Commentary on Prologue
Marlowe has Machiavelli (1469-1527), the author of The Prince (1532) as the speaker of the prologue introducing his protÈgÈ, Barabas the Jew, who has gained his wealth using Machiavellian methods. Some think Machiavelli the embodiment of evil with his philosophy of opportunism and cynical use of power, he says, but even Popes read his book and use his methods. Marlowe here slams the Catholic religion and Rome that tried to control European politics. England had withdrawn its church from the rule of Rome, and the Popes were always trying to bring England under control again by sponsoring England’s Catholic enemies. The Duc de Guise (1550-1588) was a Machiavellian, he claims, the inspirer of the St.

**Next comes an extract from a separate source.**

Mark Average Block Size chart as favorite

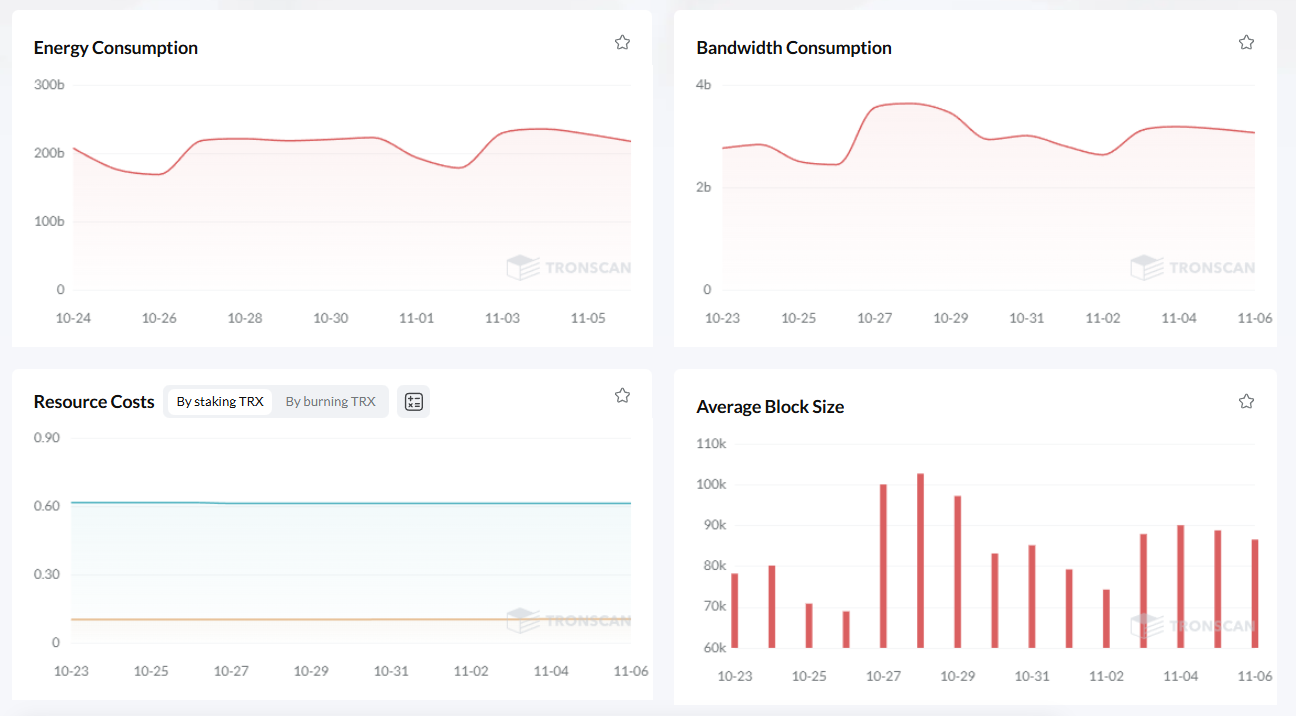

Bartholomew Day Massacre of 1572 in Paris, responsible for the deaths of thousands of Protestants. Machiavelli was seen as an arch-villain in Renaissance writings because he advocated gaining power through expediency and discounted moral or religious ethics. His was basically the view that the strongest should rule and keep order, and that sometimes violence was necessary. Marlowe associates the immoral politics of Machiavelli with Barabas, the Jew of Malta, but warns that the Jew’s story is a tragedy.